The reported incomplete and dose-dependent absorption of chlorothiazide in humans was demonstrated in six rats after five oral solutions at doses of 0.93, 2.55, 9.23, 25.6, and 70.2 mg/kg. Mean 48-hr urinary recoveries of intact drug were 57.3, 50.4, 36.7, 22.8, and 15.3%, respectively. A similar degree of dose dependency in absorption was found in rat, dog, and human when the doses were related to unit body surface area (BSA) but not on unit body weight, indicating similar interspecies absorptive capacity in terms of unit BSA. This finding may be partly rationalized by marked similarities in the reported solution transit time (2-3 hr) in the small intestine as well as in the calculated gross surface area of the small intestine per unit BSA (0.163 for rat and 0.132 for human). Contrary to the previous postulation of a specific absorption site, the drug was absorbed from different regions of the GI tract with apparent 1-hr absorption rates, studied by the in situ closed-loop method, in the following rank order: jejunum (34.6%) greater than duodenum (32.7%) greater than large intestine (20.1%) greater than ileum (18.0%) greater than stomach (12.4%). Different from the commonly assumed first-order absorption process, the intestinal loop absorption was concentration-dependent, suggesting a saturable mechanism. For example, the absorption rate at 0.008 mg/mL was higher than that at 0.2 mg/mL in ileal loops (61%, p less than 0.01) and jejunal loops (22%, p less than 0.1). In addition, the absorption rates at pH 6 and 7.4 were statistically identical, indicating a lack of ionization effect that is important in the passive absorption process. The solubility-limited absorption could probably be ruled out at doses below 2.55 mg/kg for rat and 125 mg for human in view of higher aqueous solubilities at 37 degrees C (e.g., 1.3 mg/mL at pH 7) found in the present study. Contrary to the previous hypothesis of low membrane permeability as a limiting factor for absorption, the "intrinsic" partition coefficient in 1-octanol/aqueous buffer was moderate, 0.6. Furthermore, the absorption in ileal and jejunal loops was enhanced by an apparent increase in mesenteric blood flow by caffeine. The existence of prolonged oral absorption in rats and humans is discussed.

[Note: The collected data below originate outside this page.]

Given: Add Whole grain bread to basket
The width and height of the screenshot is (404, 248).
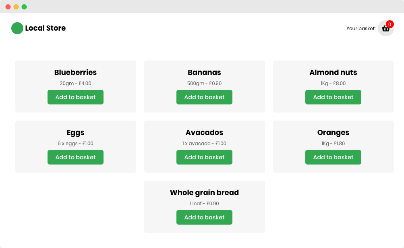Looking at the screenshot, I should coord(204,217).
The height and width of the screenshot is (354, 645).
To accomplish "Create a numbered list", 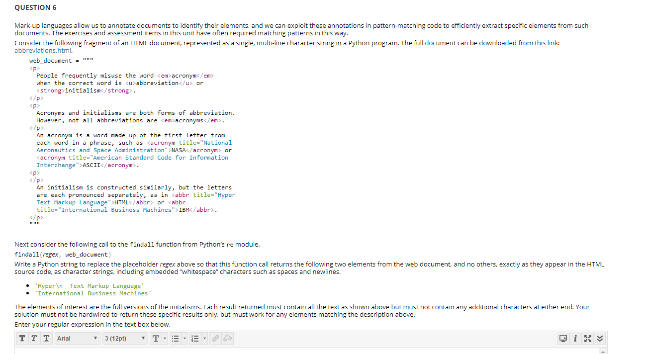I will 195,338.
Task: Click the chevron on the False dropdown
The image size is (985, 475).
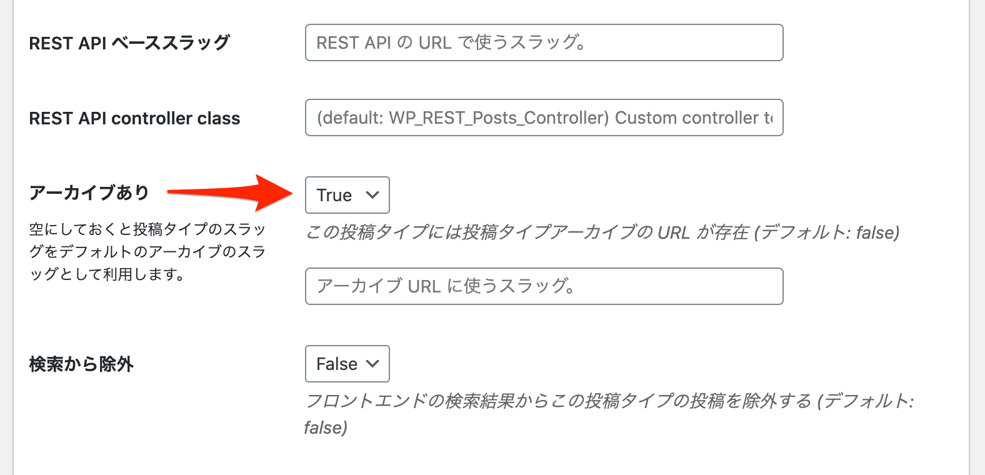Action: pyautogui.click(x=373, y=364)
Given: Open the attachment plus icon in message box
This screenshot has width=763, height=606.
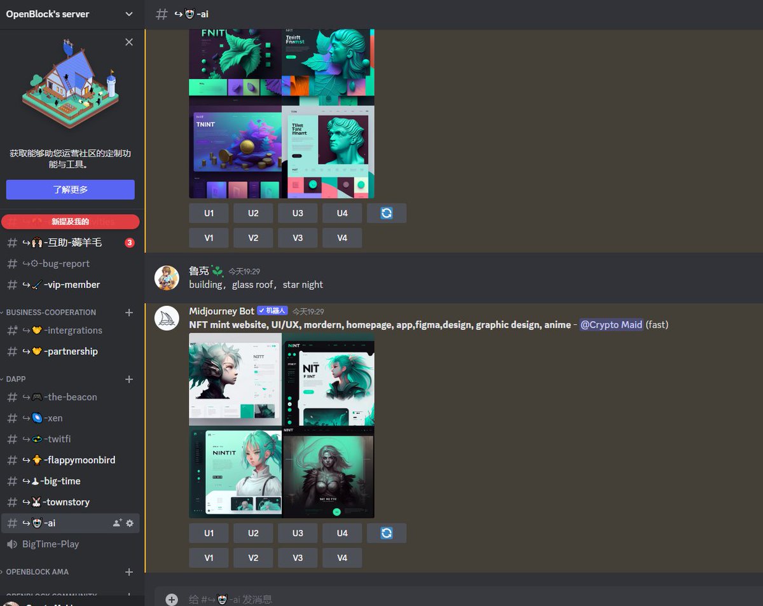Looking at the screenshot, I should point(171,598).

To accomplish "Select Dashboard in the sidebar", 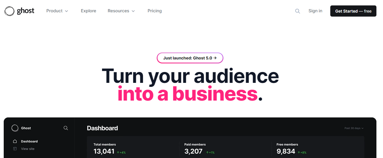I will (29, 141).
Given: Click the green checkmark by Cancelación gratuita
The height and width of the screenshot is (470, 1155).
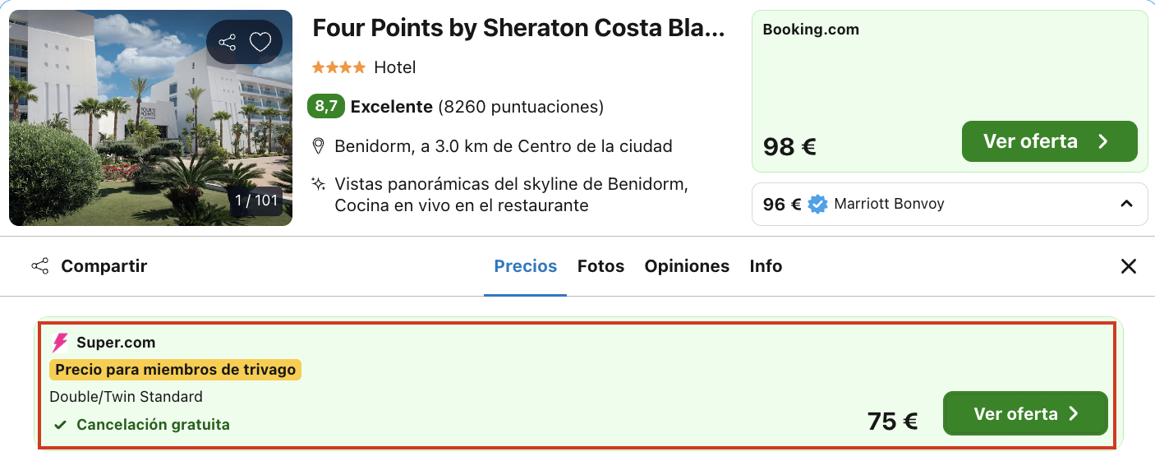Looking at the screenshot, I should tap(60, 425).
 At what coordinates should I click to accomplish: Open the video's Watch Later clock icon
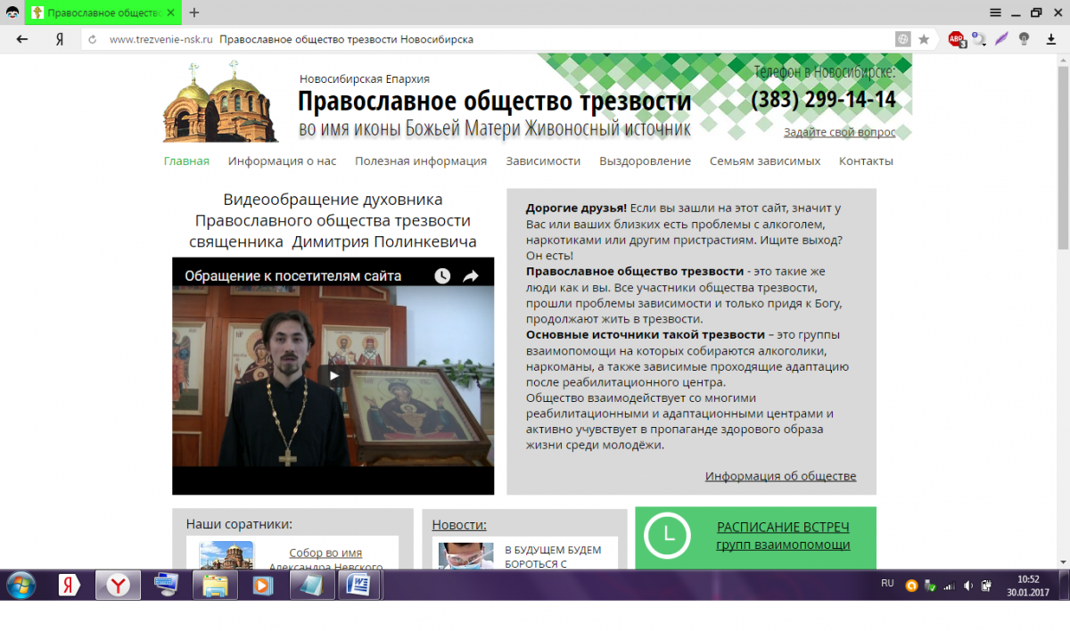pos(442,276)
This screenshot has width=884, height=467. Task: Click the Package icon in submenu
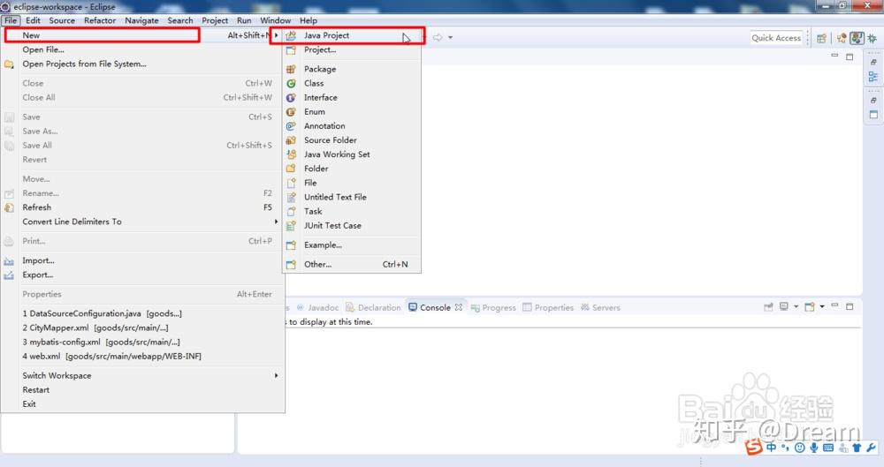coord(291,69)
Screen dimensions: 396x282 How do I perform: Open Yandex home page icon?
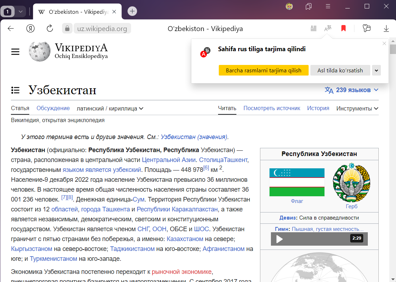[30, 29]
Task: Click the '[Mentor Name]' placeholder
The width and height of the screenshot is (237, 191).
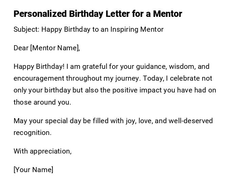Action: tap(55, 48)
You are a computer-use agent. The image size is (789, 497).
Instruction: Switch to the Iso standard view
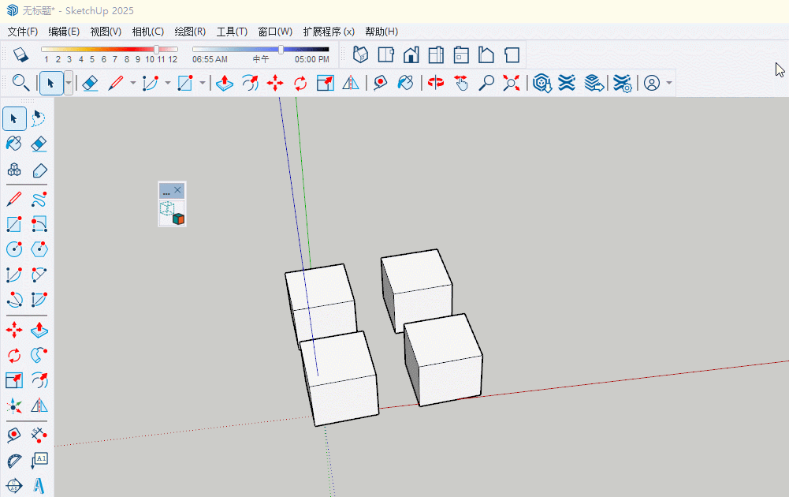[360, 54]
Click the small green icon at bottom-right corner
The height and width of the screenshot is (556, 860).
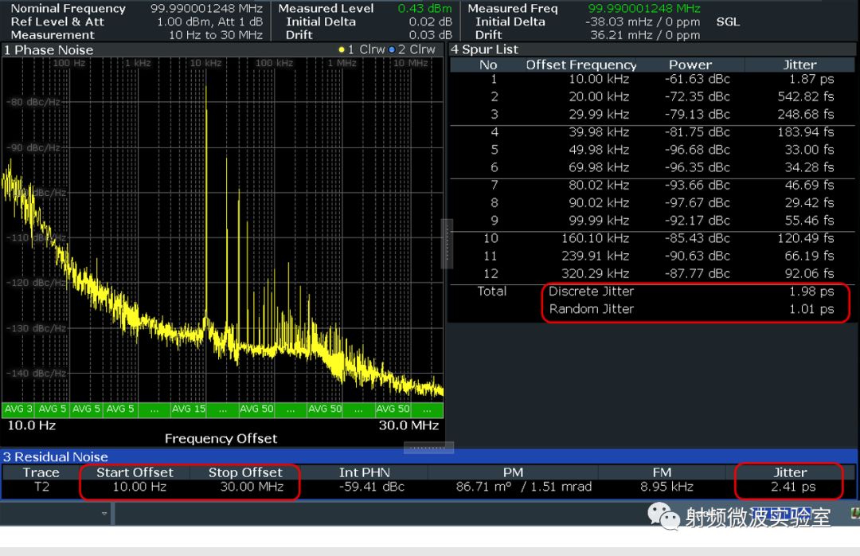point(855,513)
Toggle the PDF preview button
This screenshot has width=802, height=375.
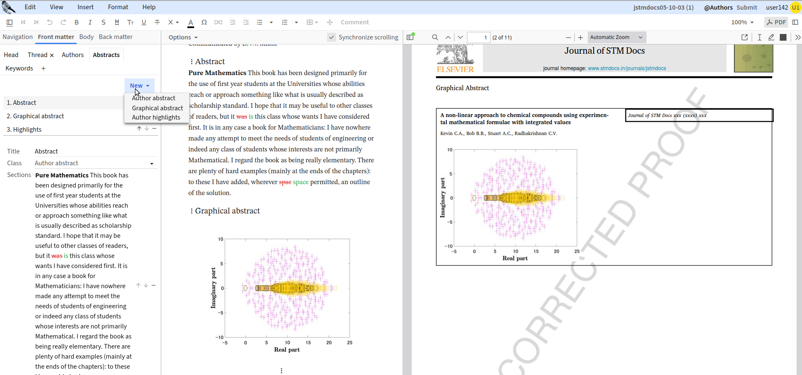coord(776,22)
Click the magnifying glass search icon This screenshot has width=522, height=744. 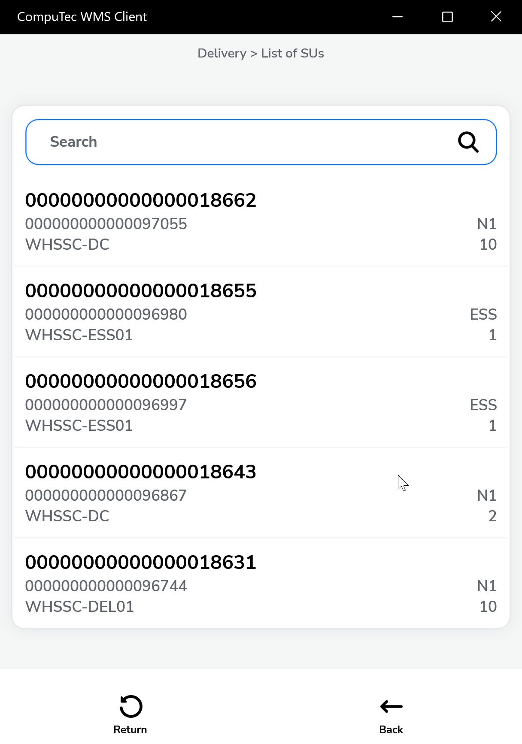pyautogui.click(x=468, y=142)
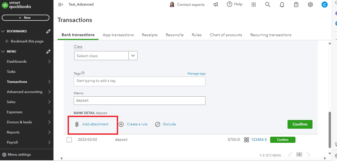
Task: Open the settings gear icon
Action: click(310, 4)
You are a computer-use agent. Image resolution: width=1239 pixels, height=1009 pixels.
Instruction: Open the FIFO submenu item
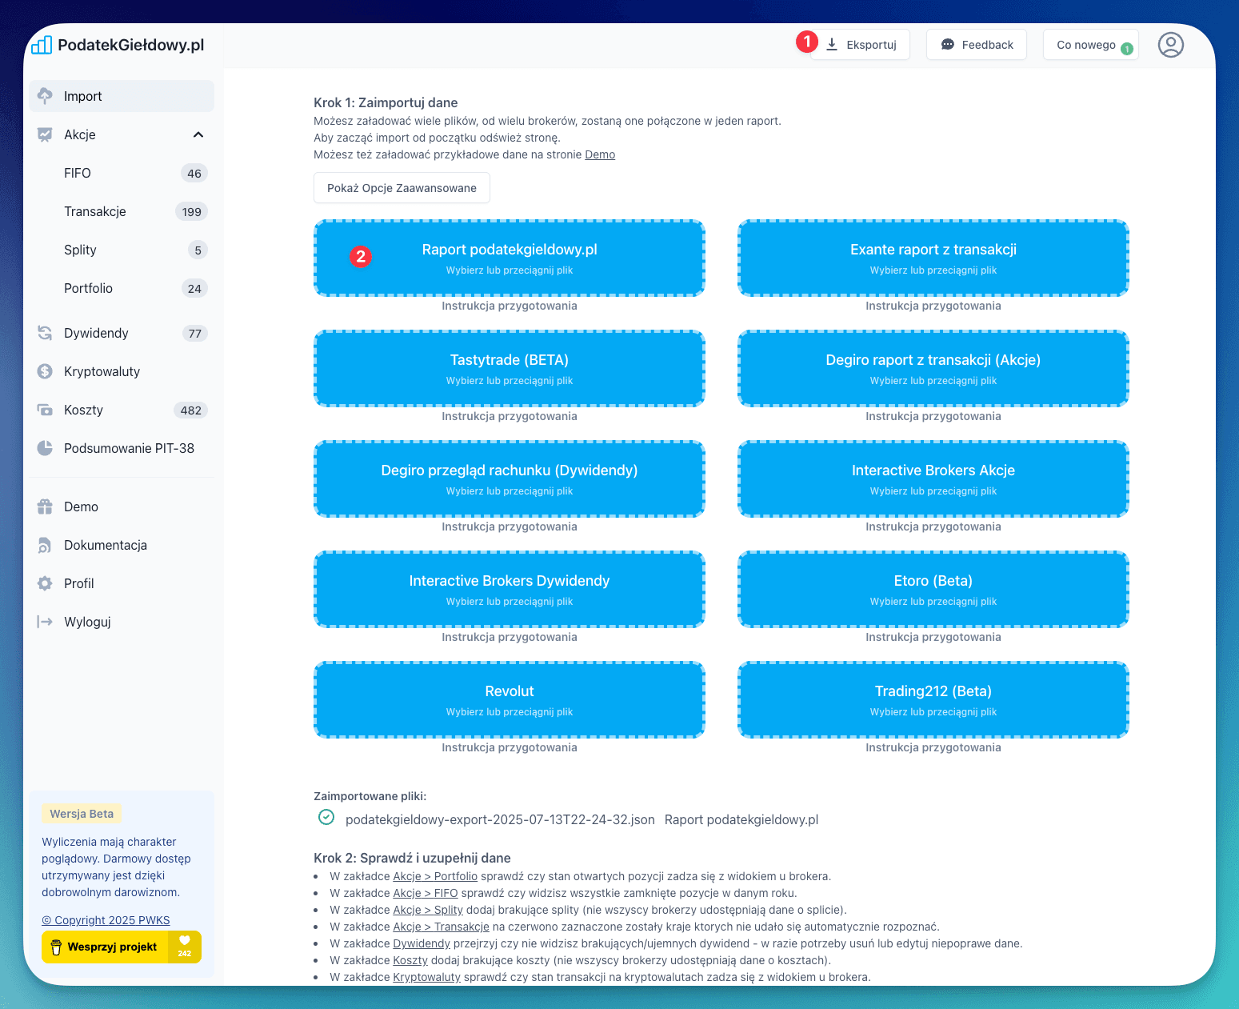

The effect of beta-adrenoceptor blockers on the absorption and excretion of chlorothiazide in man

The effect of beta-adrenoceptor blockers on the absorption and elimination of the diuretic chlorothiazide was studied in healthy subjects. A week of pretreatment with either pindolol (10 mg twice daily) or propranolol (80 mg twice daily) resulted in significant reduction in 36 h mean cumulative urinary recovery of chlorothiazide in two groups of six subjects compared with a control (untreated) group. A week of pretreatment with atenolol (100 mg daily) did not significantly alter 36 h cumulative urinary excretion in another group of six subjects. None of the beta-blockers significantly changed chlorothiazide half-life. It is suggested that the non-selective (as opposed to the cardioselective) beta-blockers reduce chlorothiazide absorption by the mechanism(s) discussed.

Michaelis-Menten absorption kinetics in drugs: - examples and implications

It is shown that the absorption of phenylbutazone, naproxen, and chlorthiazide is governed by a dose limiting mechanism. This dose dependency may be explained by a saturation absorption process mathematically obeying Michaelis-Menten type kinetics. Observed dose relationships for tetracycline, fenclozic acid and related compounds, phenytoin, and possibly digoxin and digitoxin may be explained if a saturable process in absorption is postulated. This behavior may be produced by insolubility of the drug compound, a limited "window of absorption" in the gastrointestinal tract, or a capacity limited absorption because of the carrier or the transport mechanism involved. The need for suitably designed dose response studies with new drug compounds is discussed.